- Relator(a)
- Ministro Joel Ilan Paciornik
- Órgão julgador
- Quinta Turma
- Data do julgamento
- 26/06/2018
- Data de publicação
- 01/08/2018
STJ – Acórdão, Rel. Ministro Joel Ilan Paciornik, Quinta Turma, j. 26/06/2018, p. 01/08/2018
PENAL E PROCESSO PENAL. AGRAVO REGIMENTAL NO RECURSO EM HABEAS CORPUS. CRIME DE EXTORSÃO, FORMAÇÃO DE QUADRILHA E USURPAÇÃO DE FUNÇÃO PÚBLICA. PRINCÍPIO DA COLEGIALIDADE. NÃO OCORRÊNCIA. CERCEAMENTO DE DEFESA. INEXISTÊNCIA DE ARGUMENTOS HÁBEIS A DESCONSTITUIR O DECISÓRIO IMPUGNADO. NULIDADE. RECEBIMENTO DA DENÚNCIA. AUSÊNCIA DE FUNDAMENTAÇÃO. EXCESSO DE PRAZO DAS INTERCEPTAÇÕES TELEFÔNICAS. NÃO OCORRÊNCIA. AGRAVO DESPROVIDO. 1. Não obstante os esforços do agravante, a decisão deve ser mantida por seus próprios fundamentos. 2. Os arts. 932 do Código de Processo Civil - CPC c/c o 3º do CPP e 34, XI e XX, do Regimento Interno do Superior Tribunal de Justiça - RISTJ, permitem ao relator negar seguimento a recurso manifestamente inadmissível, improcedente, prejudicado ou em confronto com súmula ou com jurisprudência dominante nos Tribunais superiores, não importando em cerceamento de defesa ou violação ao princípio da colegialidade. Precedentes. 3. A decisão que recebe a denúncia possui natureza interlocutória e emite juízo de mera prelibação.
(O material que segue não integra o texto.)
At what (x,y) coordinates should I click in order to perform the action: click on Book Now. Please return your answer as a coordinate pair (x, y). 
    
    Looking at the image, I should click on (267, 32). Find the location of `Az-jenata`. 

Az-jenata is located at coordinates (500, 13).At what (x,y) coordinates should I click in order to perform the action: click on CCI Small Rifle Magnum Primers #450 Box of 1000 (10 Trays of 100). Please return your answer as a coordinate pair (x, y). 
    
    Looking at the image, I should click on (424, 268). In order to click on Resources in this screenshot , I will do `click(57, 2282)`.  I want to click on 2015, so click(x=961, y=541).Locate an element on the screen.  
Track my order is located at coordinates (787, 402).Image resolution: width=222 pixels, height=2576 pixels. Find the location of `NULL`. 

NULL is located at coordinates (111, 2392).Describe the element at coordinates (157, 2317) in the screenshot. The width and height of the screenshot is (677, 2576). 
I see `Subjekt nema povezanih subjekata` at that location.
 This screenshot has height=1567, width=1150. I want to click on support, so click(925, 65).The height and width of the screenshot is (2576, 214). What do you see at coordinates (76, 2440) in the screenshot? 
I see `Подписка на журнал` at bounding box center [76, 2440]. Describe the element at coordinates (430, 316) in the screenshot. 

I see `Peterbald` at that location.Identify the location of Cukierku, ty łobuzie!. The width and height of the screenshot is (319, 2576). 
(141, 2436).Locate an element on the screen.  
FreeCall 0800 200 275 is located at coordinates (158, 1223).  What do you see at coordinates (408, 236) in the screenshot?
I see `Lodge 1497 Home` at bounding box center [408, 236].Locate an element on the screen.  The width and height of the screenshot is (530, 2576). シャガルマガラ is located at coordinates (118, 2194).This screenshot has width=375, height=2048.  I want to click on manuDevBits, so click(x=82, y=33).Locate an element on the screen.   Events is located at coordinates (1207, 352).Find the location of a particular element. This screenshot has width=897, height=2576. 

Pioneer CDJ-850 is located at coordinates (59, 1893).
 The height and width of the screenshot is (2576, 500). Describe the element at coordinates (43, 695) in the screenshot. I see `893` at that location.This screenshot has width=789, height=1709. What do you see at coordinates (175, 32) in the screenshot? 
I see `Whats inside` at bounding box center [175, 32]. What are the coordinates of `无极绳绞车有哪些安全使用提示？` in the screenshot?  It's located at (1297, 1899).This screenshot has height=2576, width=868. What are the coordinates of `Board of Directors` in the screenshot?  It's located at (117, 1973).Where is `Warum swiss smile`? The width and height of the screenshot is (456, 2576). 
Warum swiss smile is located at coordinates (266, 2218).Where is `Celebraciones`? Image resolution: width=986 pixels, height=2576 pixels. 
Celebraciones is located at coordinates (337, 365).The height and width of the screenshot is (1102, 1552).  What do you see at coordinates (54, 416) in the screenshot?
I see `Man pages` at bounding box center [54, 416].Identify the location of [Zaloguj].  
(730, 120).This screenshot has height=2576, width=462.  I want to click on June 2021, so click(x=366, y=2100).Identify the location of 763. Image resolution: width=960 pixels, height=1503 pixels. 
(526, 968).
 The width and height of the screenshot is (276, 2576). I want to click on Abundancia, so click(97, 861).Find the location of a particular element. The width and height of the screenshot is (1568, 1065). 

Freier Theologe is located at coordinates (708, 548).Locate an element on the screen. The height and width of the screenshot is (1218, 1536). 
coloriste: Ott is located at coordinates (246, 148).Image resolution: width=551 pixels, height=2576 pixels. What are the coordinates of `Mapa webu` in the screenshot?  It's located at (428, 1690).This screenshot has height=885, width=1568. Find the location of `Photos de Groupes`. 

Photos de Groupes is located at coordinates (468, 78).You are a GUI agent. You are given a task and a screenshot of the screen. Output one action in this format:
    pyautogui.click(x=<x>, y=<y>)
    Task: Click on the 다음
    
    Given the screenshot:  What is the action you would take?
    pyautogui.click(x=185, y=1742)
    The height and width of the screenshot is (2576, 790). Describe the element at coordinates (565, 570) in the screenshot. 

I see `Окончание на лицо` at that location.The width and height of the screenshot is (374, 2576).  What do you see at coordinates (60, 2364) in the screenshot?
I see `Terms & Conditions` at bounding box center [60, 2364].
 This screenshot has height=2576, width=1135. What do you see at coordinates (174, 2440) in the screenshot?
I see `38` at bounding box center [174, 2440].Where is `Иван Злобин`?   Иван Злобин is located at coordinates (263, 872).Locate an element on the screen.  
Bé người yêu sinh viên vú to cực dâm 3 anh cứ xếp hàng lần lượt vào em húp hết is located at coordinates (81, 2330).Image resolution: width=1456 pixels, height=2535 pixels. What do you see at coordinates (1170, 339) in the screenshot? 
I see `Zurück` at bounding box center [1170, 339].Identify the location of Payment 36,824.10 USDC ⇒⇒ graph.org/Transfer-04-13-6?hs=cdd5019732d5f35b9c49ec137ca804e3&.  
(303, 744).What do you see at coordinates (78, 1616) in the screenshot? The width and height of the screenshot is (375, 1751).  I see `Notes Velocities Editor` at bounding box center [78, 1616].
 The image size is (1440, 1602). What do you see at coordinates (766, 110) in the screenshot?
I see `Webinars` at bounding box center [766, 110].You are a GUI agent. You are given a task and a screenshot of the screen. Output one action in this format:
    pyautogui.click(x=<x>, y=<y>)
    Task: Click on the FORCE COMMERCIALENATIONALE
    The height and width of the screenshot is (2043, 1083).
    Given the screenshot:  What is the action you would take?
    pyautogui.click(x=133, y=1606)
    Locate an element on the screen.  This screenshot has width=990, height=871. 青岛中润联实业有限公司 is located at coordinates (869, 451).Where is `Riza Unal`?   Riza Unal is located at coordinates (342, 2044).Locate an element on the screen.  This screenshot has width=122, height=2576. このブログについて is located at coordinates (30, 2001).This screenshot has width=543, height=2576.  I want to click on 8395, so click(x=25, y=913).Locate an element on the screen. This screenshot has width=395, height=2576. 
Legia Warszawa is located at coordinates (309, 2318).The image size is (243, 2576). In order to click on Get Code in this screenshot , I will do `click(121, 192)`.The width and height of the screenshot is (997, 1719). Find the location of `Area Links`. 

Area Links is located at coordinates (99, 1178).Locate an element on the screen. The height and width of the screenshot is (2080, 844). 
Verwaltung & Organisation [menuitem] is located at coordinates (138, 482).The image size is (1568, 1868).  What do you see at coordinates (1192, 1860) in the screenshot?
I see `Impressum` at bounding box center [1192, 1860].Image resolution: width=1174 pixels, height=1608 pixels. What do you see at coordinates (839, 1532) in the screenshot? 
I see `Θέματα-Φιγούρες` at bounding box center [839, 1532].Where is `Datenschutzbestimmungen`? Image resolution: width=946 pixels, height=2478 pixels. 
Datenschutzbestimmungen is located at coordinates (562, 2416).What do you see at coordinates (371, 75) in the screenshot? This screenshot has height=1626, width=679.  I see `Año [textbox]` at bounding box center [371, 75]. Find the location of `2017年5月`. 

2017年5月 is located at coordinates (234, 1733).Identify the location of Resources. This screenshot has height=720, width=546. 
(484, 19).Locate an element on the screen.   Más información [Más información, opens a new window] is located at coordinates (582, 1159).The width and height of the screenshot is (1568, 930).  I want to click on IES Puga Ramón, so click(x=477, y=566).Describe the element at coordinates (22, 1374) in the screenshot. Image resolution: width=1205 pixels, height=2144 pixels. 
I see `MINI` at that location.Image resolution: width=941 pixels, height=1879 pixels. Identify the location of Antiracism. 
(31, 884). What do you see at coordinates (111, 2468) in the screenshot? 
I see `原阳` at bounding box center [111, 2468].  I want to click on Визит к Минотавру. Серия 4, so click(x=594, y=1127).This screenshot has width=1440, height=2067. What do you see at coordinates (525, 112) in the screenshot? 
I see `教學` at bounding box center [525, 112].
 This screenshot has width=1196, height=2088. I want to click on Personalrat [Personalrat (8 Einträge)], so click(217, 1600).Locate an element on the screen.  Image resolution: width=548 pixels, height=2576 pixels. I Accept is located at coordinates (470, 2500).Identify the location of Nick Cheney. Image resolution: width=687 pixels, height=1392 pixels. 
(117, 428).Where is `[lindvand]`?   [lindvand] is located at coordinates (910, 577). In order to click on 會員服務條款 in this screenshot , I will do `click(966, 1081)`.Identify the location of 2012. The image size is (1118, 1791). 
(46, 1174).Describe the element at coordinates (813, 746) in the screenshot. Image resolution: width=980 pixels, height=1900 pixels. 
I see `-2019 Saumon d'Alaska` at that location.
Cuida-se de ato que dispensa maior fundamentação, não se subsumindo à norma insculpida no art. 93, inciso IX, da Constituição da República, até mesmo para evitar julgamento antecipado de mérito causa, o qual deverá ser proferido após encerrada a instrução criminal, quando observadas as regras processuais e garantido devido processo legal. Precedentes. 4. Na hipótese, justificada a imprescindibilidade das sucessivas interceptações telefônicas para o esclarecimento do modus operandi e o grau de participação de cada agente na organização criminosa, formada por grupo de policiais civis e militares, para perpetrar crimes de extorsão normalmente contra comerciantes de Volta Redonda e Barra Mansa, Municípios do Estado do Rio de Janeiro. Acresça-se que destacado o específico argumento utilizado pelo Juízo de primeiro grau de que os agentes se utilizam das suas funções para o cometimento de delitos graves, o que torna inviável qualquer outro meio de investigação para obtenção das provas necessárias à elucidação dos fatos; e, sobretudo, ainda, a justificativa de que "tratando-se de policiais civis, alguns dos quais conhecedores das identidades de colegas policiais federais, inviável seque a infiltração de agentes na quadrilha". Agravo regimental desprovido. (AgRg no RHC n. 90.809/RJ, relator Ministro Joel Ilan Paciornik, Quinta Turma, julgado em 26/6/2018, DJe de 1/8/2018.)